Differential Revision: https://reviews.llvm.org/D26799

Diff Detail

Repository
rL LLVM

Event Timeline

coby updated this revision to Diff 78364.Nov 17 2016, 7:05 AM
coby retitled this revision from to [X86][AVX512] Instructions fixups.
coby updated this object.
coby set the repository for this revision to rL LLVM.
coby added a subscriber: llvm-commits.
craig.topper added inline comments.Nov 17 2016, 7:04 PM
lib/Target/X86/X86InstrAVX512.td
0–1

Shouldn't this be i64mem too?
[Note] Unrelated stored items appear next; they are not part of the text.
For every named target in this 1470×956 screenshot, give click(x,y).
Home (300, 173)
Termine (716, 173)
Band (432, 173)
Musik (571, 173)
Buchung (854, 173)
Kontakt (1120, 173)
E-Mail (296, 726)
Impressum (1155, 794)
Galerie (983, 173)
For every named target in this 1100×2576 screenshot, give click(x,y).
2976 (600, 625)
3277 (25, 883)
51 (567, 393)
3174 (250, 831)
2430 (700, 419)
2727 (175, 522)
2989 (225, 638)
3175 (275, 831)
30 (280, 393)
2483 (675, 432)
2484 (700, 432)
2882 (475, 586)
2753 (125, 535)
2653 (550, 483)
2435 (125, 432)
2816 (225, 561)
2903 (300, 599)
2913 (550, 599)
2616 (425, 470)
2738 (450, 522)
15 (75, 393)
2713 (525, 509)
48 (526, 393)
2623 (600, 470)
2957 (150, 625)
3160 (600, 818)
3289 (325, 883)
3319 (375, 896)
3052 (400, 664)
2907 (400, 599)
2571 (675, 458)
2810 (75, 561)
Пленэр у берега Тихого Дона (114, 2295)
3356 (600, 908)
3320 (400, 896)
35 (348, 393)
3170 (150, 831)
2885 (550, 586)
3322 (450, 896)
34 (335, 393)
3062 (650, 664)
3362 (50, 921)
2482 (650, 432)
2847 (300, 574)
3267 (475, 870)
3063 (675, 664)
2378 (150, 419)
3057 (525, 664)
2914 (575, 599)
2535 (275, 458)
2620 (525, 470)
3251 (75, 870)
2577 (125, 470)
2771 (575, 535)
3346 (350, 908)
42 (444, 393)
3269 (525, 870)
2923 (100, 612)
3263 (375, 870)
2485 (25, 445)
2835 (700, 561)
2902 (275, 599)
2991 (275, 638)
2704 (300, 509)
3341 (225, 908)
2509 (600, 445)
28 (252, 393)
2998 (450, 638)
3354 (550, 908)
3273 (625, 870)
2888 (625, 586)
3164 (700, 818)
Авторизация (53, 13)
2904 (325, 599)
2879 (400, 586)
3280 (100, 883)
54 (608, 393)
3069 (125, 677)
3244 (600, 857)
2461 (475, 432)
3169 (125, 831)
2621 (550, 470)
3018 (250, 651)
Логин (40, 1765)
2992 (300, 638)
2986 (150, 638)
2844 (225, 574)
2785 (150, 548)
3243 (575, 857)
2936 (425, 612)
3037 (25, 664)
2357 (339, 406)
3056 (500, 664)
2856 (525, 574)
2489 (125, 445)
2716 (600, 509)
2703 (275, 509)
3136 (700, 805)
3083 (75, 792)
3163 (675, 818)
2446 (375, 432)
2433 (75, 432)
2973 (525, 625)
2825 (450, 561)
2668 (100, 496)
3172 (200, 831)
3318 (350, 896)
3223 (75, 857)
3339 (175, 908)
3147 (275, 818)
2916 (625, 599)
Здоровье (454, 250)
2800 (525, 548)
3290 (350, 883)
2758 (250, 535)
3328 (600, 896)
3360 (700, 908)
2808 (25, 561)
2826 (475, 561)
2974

The only difference between VCVTDQ2PD and VCVTUDQ2PD is that one is signed and the other is unsigned. They should have the same load size.

coby added inline comments.Nov 18 2016, 12:17 AM
lib/Target/X86/X86InstrAVX512.td
0–1

Note we are altering (in this case - preserving) the AVX512(f,vl) variants alone, which are to load from an xmm-width memory locations (according to formal documentation).
quad-word instances are restricted to AVX/SSE.
OTOH, VCVTUDQ2PD, is indeed spec'd to load from a quad-word.

craig.topper edited edge metadata.Nov 18 2016, 8:05 AM

That has to be a mistake in the documentation. It seems very unlikely they would have changed the behavior between SSE/AVX and AVX-512. The description under the table in the Intel docs does mention 64-bit memory location.

"EVEX encoded versions: The source operand can be a YMM/XMM/XMM (low 64 bits) register, a 256/128/64-bit
memory location or a 256/128/64-bit vector broadcasted from a 32-bit memory location. The destination operand
is a ZMM/YMM/XMM register conditionally updated with writemask k1. Attempt to encode this instruction with EVEX
embedded rounding is ignored."

delena added inline comments.Nov 19 2016, 12:28 PM
lib/Target/X86/X86InstrAVX512.td
0–1

I also think that it should be i64mem for XMM-destination form and i128mem for YMM-destination form.
So, in this case I agree with Craig. The bug is in documentation.

coby added inline comments.Nov 20 2016, 12:15 AM
lib/Target/X86/X86InstrAVX512.td
0–1

Then i'll refer it as such. will make amends.

coby updated this revision to Diff 78650.Nov 20 2016, 12:21 AM
coby edited edge metadata.

vcvtdq2pd --> now sets to load from a i64mem.
added appropriate test cases.

delena accepted this revision.Nov 20 2016, 5:50 AM
delena edited edge metadata.
This revision is now accepted and ready to land.Nov 20 2016, 5:50 AM
coby updated this object.Nov 20 2016, 9:14 AM
coby edited edge metadata.
This revision was automatically updated to reflect the committed changes.